Rethinking Student Transitions: How Community, Participation, and Becoming Can Help Higher Education Deliver on its Promise
Rethinking Student Transitions: How Community, Participation, and Becoming Can Help Higher Education Deliver on its Promise, presents a reimagined theory of student transitions in college. The authors contend that while previous theorizations have helped move the practice of supporting student success forward through the latter half of the twentieth century, earlier conceptualizations and models have led to an inconsistent and incomplete picture of students’ experiences in transition. The book offers both a review and critique of current models of transition and then develops a new conceptual viewpoint based in the ideas of situated learning and transitions as becoming. The second half of the book is dedicated to using this new theoretical perspective to illustrate how higher education professionals can create conditions to support students in transition more intentionally, with a particular view toward supporting historically marginalized students, including racially and ethnically minoritized students, first-generation students, and post-traditional students.
  • Young, Dallin George and Bunting, Bryce D.
  • National Resource Center for The First-Year Experience and Students in Transition, 2024

Articles

Rethinking College Transitions: Legitimate Peripheral Participation as a Pathway to Becoming
This paper’s purpose is to review theoretical explanations of college transitions, offer a critique of their utility, and make an explicit argument that the field of higher education would benefit from a shift from a view of transition as induction or development to transition as becoming. Moreover, we propose that the use of legitimate peripheral participation paired with transition as becoming as an emerging theoretical viewpoint that (1) points toward ways educators can shape environments that support transitions as becoming, (2) more effectively describes the lived experiences of students in transition, and (3) facilitates improved understanding, study, and implementation of student transition programs in the United States.
  • Young, Dallin George and Bunting, Bryce D.

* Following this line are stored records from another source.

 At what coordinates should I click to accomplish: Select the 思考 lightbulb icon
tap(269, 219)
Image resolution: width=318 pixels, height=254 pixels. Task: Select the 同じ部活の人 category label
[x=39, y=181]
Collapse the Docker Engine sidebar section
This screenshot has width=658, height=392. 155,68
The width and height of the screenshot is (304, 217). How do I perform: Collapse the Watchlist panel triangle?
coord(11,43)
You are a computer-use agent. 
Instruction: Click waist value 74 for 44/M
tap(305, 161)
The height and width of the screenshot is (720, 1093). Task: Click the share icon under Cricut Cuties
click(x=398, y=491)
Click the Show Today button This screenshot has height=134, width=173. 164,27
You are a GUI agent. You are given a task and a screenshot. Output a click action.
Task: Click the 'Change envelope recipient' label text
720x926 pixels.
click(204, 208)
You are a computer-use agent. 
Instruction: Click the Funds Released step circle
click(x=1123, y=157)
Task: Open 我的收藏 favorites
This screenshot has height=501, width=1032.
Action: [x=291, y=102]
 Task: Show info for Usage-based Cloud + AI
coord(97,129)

  • AERA Open, 10(1), 1-18.
The Quality and Quantity of Participation in Peer Leader Experiences and Student Outcomes: A Cross-National Validation of Constructs and Predictive Model
Participation in student peer leader roles, roles in which more senior students serve as mentors and educators to their peers, have continued to grow in their application and importance to institutions of higher education around the globe. Using a theoretical approach based in Legitimate Peripheral Participation and drawing from the International Survey of Peer Leaders, our paper explored the role of the quality and quantity of participation in important outcomes of the college experience: leadership development, skill development, and academic success. The results showed that the number of hours per week spent on peer leadership activities and the total number of peer leadership positions contributed to positive quality of engagement and enhanced students’ academic outcomes, overall leadership skills, and career readiness. Moreover, findings showed that the quality of engagement moderated the influences of the quantity of participation particularly for measures of academic success. As students develop relationships with faculty, staff, and peers throughout their time in peer leader roles and feel a deepening sense of connection and belonging to the college or university, students in peer leader roles become fuller participants in the academic community and, as a result, develop the knowledge, skills, and ways of doing, thinking, knowing, and being that are critical for student success.
  • Young, Dallin George, Zeng, Wen, Skalicky, Jane, & van der Meer, Jacques
  • Research in Higher Education, 65(5), 893-913.